[Stored items]
▬▬▬▬▬▬
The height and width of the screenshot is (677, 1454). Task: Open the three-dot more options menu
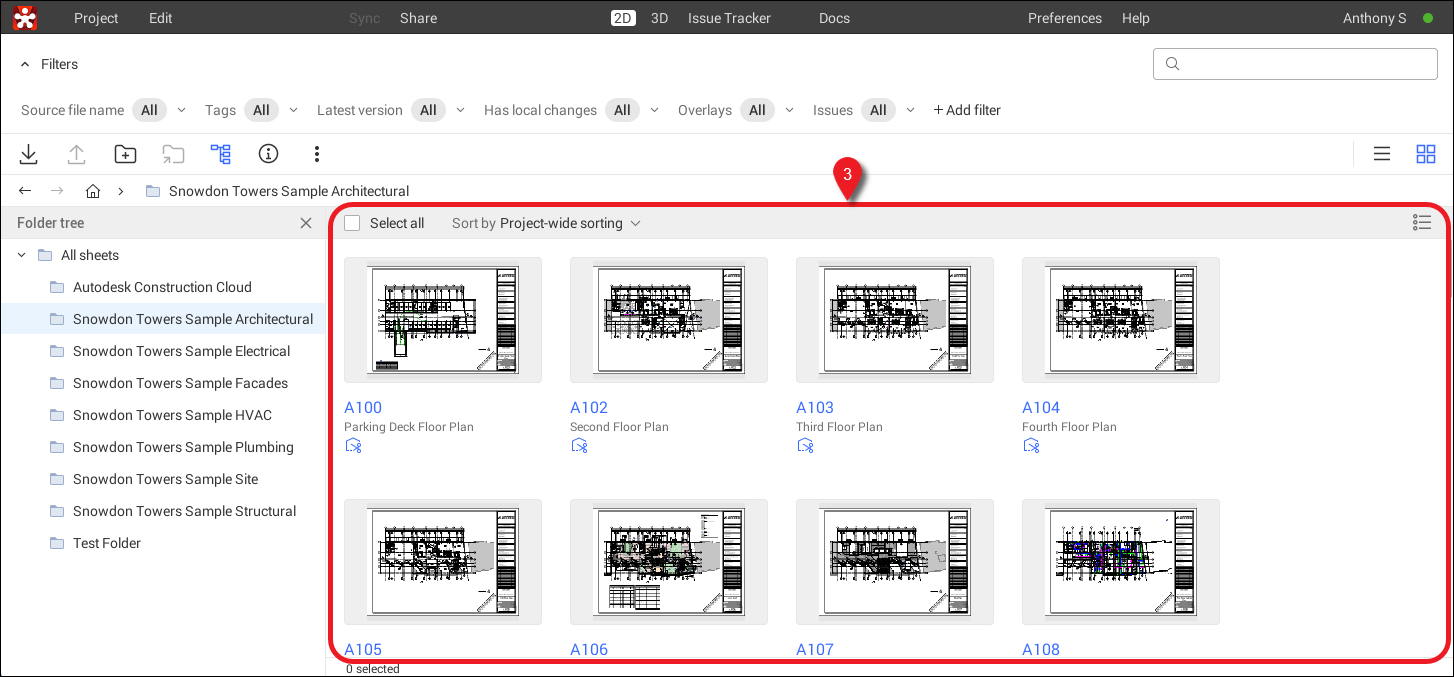click(316, 154)
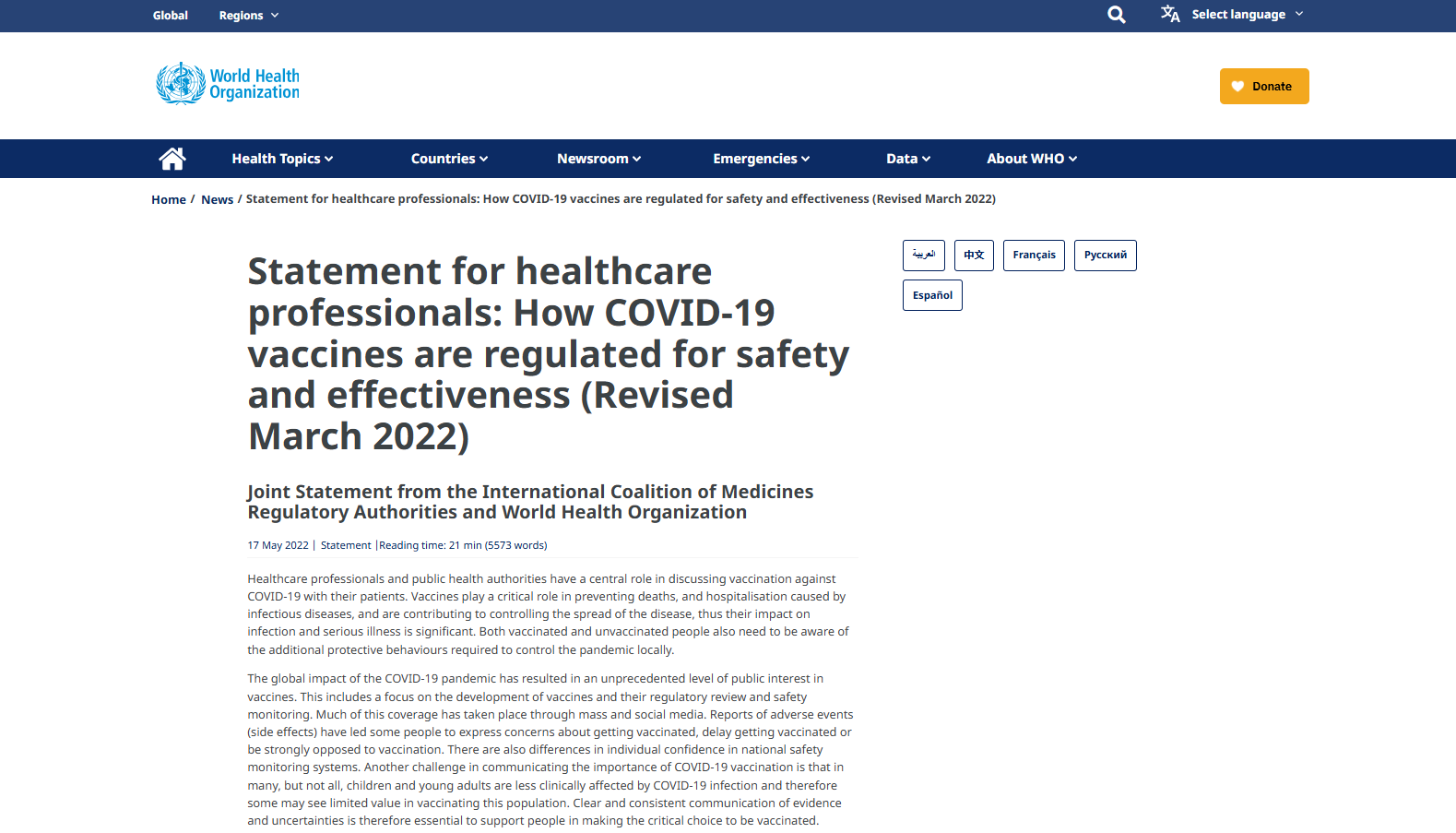Switch to Arabic language version
Viewport: 1456px width, 833px height.
pyautogui.click(x=924, y=256)
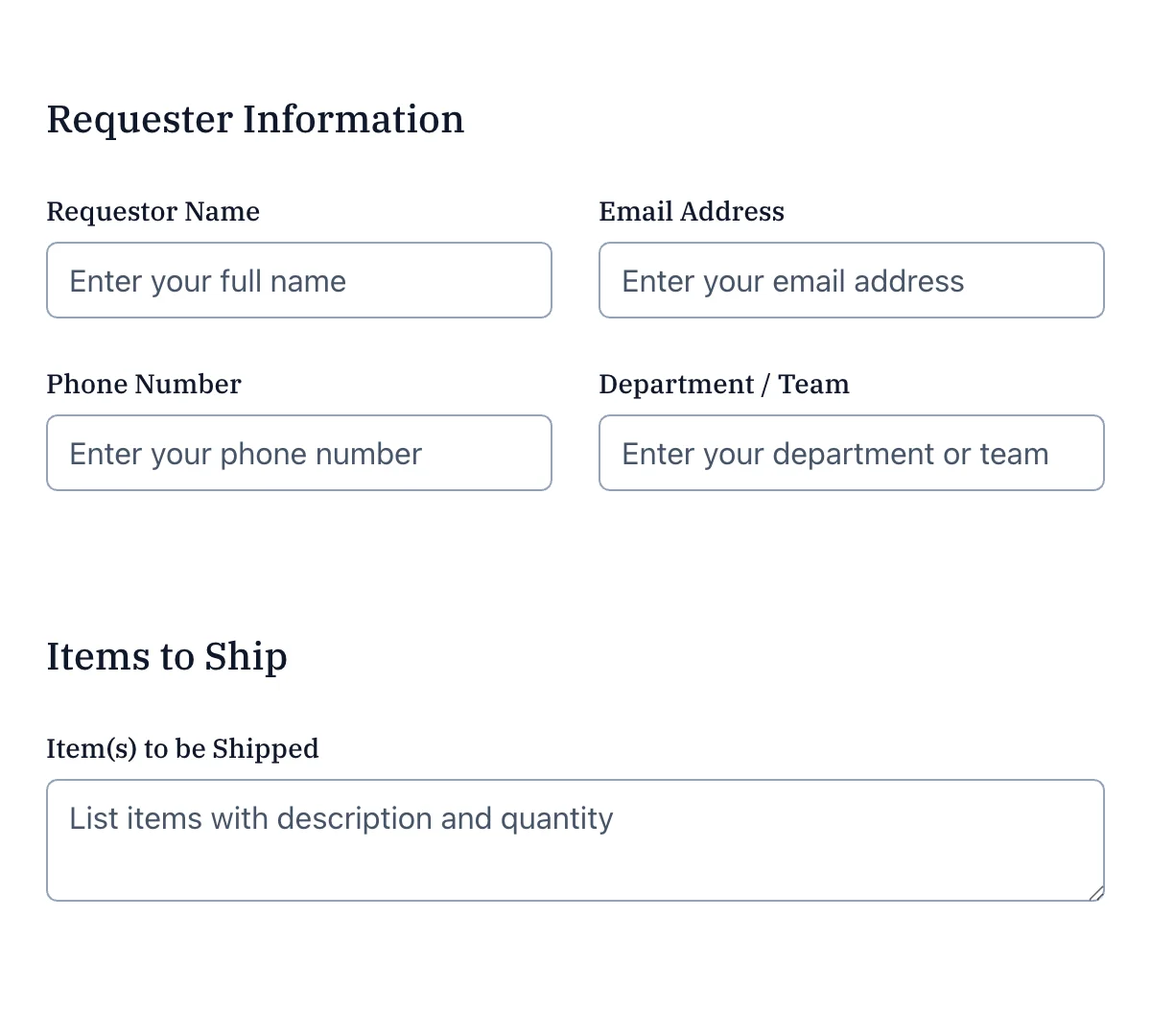Viewport: 1151px width, 1036px height.
Task: Click inside 'List items with description and quantity'
Action: pyautogui.click(x=576, y=840)
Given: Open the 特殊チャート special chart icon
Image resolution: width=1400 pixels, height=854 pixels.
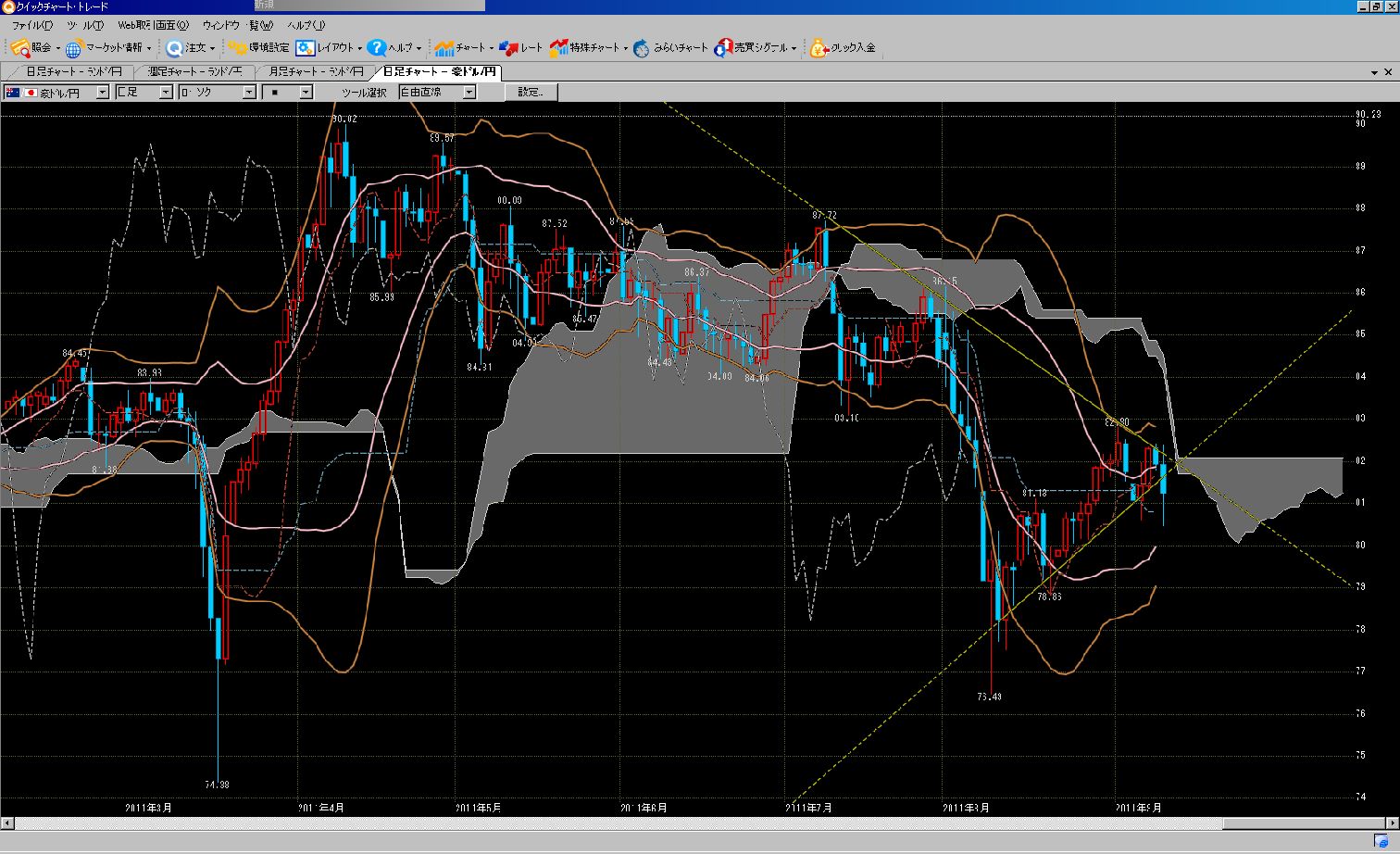Looking at the screenshot, I should [x=558, y=48].
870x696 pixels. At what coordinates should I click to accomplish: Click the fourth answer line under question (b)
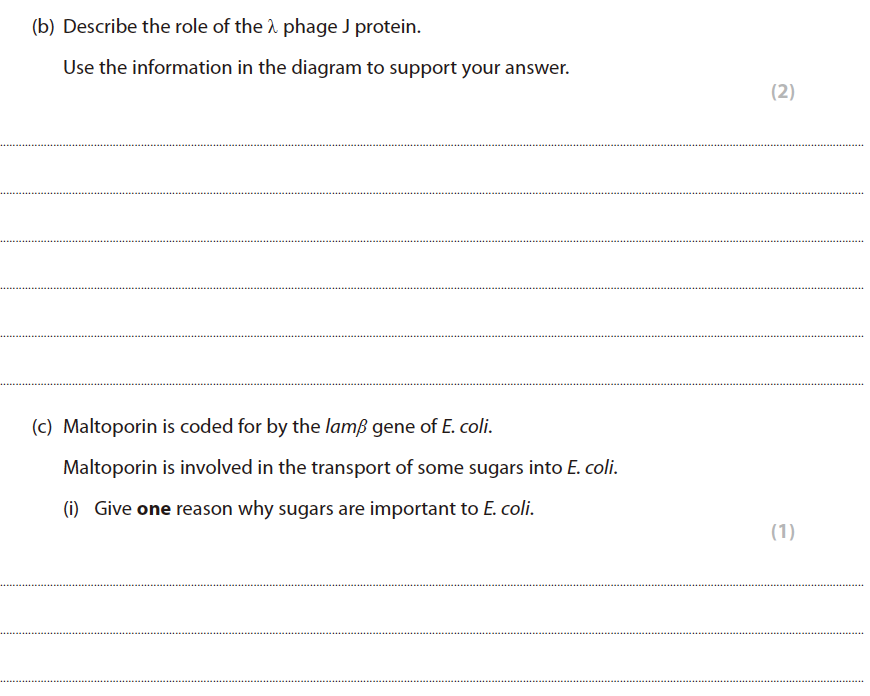click(x=432, y=288)
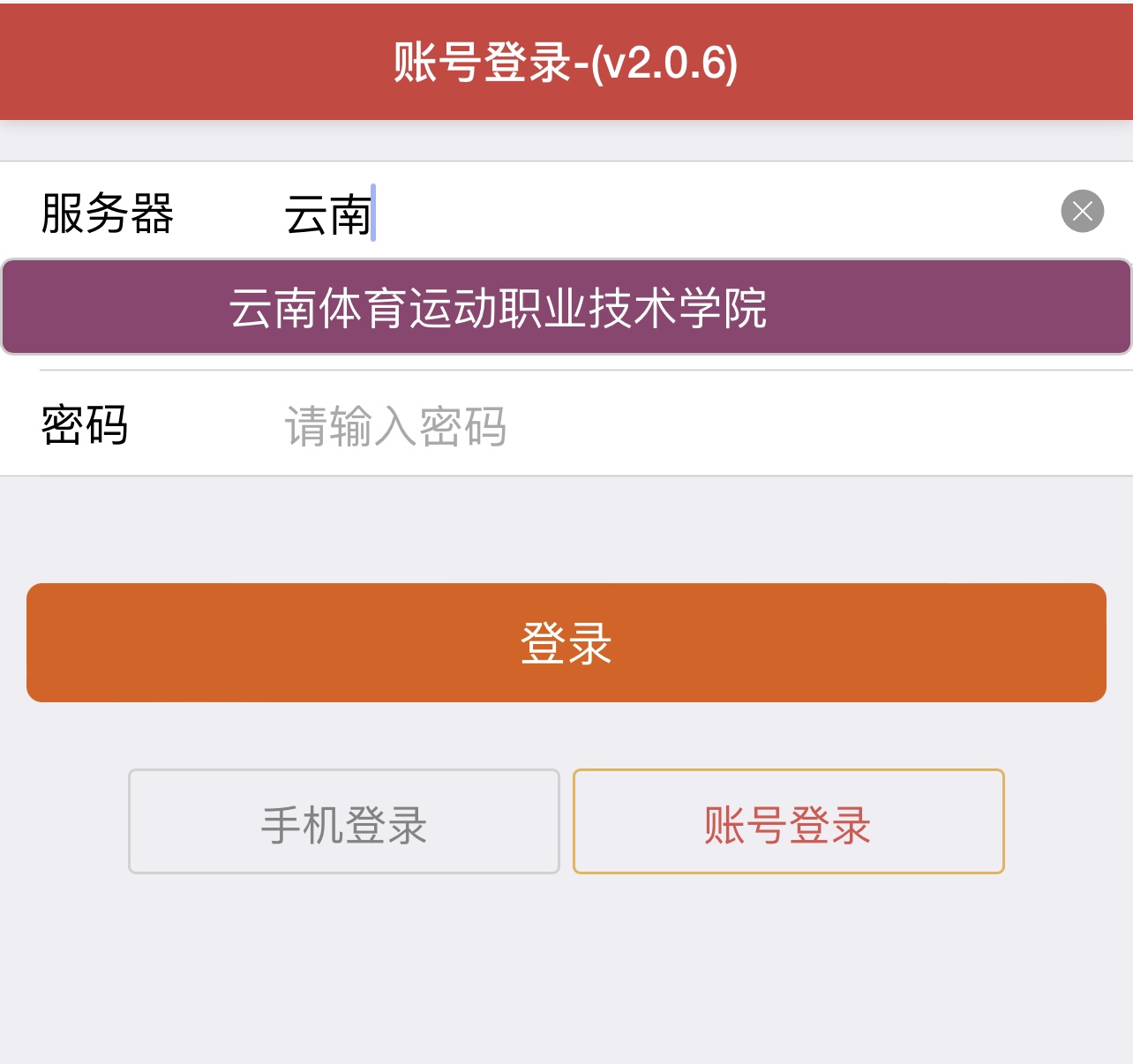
▬▬▬▬▬▬
- _PROBLEM REQUIREMENTS_
Reproduce all of the material above word for word, leaving out the pictures.

- _RESULT OF THE TASK_
The height and width of the screenshot is (677, 1454). Task: Open the three-dot more options menu
click(316, 154)
Switch to Arabic language version
Viewport: 1456px width, 833px height.
pyautogui.click(x=924, y=256)
Viewport: 1151px width, 1036px height.
Task: Click inside 'List items with description and quantity'
Action: pyautogui.click(x=576, y=840)
Given: Open the 特殊チャート special chart icon
Image resolution: width=1400 pixels, height=854 pixels.
Looking at the screenshot, I should [x=558, y=48].
870x696 pixels. At what coordinates should I click to accomplish: Click the fourth answer line under question (b)
click(x=432, y=288)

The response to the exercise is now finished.